## Problem details:
The following entries are to be retyped in full, exactly as written.
═══ Dataset extract ═══
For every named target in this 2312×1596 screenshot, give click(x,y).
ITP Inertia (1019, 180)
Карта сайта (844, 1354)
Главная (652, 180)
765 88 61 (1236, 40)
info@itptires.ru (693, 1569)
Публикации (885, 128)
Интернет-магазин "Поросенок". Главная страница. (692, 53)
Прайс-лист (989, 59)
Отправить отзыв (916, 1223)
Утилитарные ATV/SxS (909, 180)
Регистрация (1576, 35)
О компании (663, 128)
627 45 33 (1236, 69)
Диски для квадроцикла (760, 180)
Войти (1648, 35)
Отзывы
═══
## Task response:
For every named target in this 2312×1596 screenshot, give click(x,y).
ITP Inertia (1019, 180)
Карта сайта (844, 1354)
Главная (652, 180)
765 88 61 (1236, 40)
info@itptires.ru (693, 1569)
Публикации (885, 128)
Интернет-магазин "Поросенок". Главная страница. (692, 53)
Прайс-лист (989, 59)
Отправить отзыв (916, 1223)
Утилитарные ATV/SxS (909, 180)
Регистрация (1576, 35)
О компании (663, 128)
627 45 33 (1236, 69)
Диски для квадроцикла (760, 180)
Войти (1648, 35)
Отзывы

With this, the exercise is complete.